**Aim of the exercise:** Print the listing below exactly as written.

**Given data:**
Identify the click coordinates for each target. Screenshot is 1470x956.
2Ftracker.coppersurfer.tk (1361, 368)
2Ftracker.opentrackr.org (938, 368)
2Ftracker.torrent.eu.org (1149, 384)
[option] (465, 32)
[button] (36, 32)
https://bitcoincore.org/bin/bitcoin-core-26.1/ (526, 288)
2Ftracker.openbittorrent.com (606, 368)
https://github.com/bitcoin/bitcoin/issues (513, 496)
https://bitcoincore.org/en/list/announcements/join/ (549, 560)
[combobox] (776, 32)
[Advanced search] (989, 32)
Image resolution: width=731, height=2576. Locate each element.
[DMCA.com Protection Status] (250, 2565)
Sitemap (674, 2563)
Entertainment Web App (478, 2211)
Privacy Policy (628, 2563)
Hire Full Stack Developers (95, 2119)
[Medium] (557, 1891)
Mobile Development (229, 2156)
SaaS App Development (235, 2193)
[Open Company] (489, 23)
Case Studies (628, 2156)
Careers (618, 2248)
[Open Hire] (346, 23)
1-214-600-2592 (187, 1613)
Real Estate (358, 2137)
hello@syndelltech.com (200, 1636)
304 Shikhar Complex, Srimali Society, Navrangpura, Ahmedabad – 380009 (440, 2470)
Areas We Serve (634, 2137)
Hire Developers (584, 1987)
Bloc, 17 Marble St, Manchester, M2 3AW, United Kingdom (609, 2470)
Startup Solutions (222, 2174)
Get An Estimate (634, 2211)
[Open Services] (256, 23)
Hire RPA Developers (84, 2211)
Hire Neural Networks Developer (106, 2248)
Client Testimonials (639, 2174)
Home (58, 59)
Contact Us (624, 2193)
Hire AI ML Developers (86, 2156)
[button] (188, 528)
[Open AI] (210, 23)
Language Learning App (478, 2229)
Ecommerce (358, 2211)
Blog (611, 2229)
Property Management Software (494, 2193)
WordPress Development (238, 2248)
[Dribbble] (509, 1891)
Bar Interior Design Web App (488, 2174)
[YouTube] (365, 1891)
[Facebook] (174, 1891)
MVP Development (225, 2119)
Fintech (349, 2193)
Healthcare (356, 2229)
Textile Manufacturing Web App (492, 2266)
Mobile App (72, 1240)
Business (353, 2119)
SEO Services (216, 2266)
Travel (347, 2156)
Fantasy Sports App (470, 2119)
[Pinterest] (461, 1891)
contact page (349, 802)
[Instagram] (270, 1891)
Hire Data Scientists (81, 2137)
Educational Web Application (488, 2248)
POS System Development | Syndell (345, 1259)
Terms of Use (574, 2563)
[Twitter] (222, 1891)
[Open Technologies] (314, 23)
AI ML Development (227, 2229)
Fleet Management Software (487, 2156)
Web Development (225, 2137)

**Response to the task:**
Identify the click coordinates for each target. Screenshot is 1470x956.
2Ftracker.coppersurfer.tk (1361, 368)
2Ftracker.opentrackr.org (938, 368)
2Ftracker.torrent.eu.org (1149, 384)
[option] (465, 32)
[button] (36, 32)
https://bitcoincore.org/bin/bitcoin-core-26.1/ (526, 288)
2Ftracker.openbittorrent.com (606, 368)
https://github.com/bitcoin/bitcoin/issues (513, 496)
https://bitcoincore.org/en/list/announcements/join/ (549, 560)
[combobox] (776, 32)
[Advanced search] (989, 32)
Image resolution: width=731, height=2576. Locate each element.
[DMCA.com Protection Status] (250, 2565)
Sitemap (674, 2563)
Entertainment Web App (478, 2211)
Privacy Policy (628, 2563)
Hire Full Stack Developers (95, 2119)
[Medium] (557, 1891)
Mobile Development (229, 2156)
SaaS App Development (235, 2193)
[Open Company] (489, 23)
Case Studies (628, 2156)
Careers (618, 2248)
[Open Hire] (346, 23)
1-214-600-2592 (187, 1613)
Real Estate (358, 2137)
hello@syndelltech.com (200, 1636)
304 Shikhar Complex, Srimali Society, Navrangpura, Ahmedabad – 380009 (440, 2470)
Areas We Serve (634, 2137)
Hire Developers (584, 1987)
Bloc, 17 Marble St, Manchester, M2 3AW, United Kingdom (609, 2470)
Startup Solutions (222, 2174)
Get An Estimate (634, 2211)
[Open Services] (256, 23)
Hire RPA Developers (84, 2211)
Hire Neural Networks Developer (106, 2248)
Client Testimonials (639, 2174)
Home (58, 59)
Contact Us (624, 2193)
Hire AI ML Developers (86, 2156)
[button] (188, 528)
[Open AI] (210, 23)
Language Learning App (478, 2229)
Ecommerce (358, 2211)
Blog (611, 2229)
Property Management Software (494, 2193)
WordPress Development (238, 2248)
[Dribbble] (509, 1891)
Bar Interior Design Web App (488, 2174)
[YouTube] (365, 1891)
[Facebook] (174, 1891)
MVP Development (225, 2119)
Fintech (349, 2193)
Healthcare (356, 2229)
Textile Manufacturing Web App (492, 2266)
Mobile App (72, 1240)
Business (353, 2119)
SEO Services (216, 2266)
Travel (347, 2156)
Fantasy Sports App (470, 2119)
[Pinterest] (461, 1891)
contact page (349, 802)
[Instagram] (270, 1891)
Hire Data Scientists (81, 2137)
Educational Web Application (488, 2248)
POS System Development | Syndell (345, 1259)
Terms of Use (574, 2563)
[Twitter] (222, 1891)
[Open Technologies] (314, 23)
AI ML Development (227, 2229)
Fleet Management Software (487, 2156)
Web Development (225, 2137)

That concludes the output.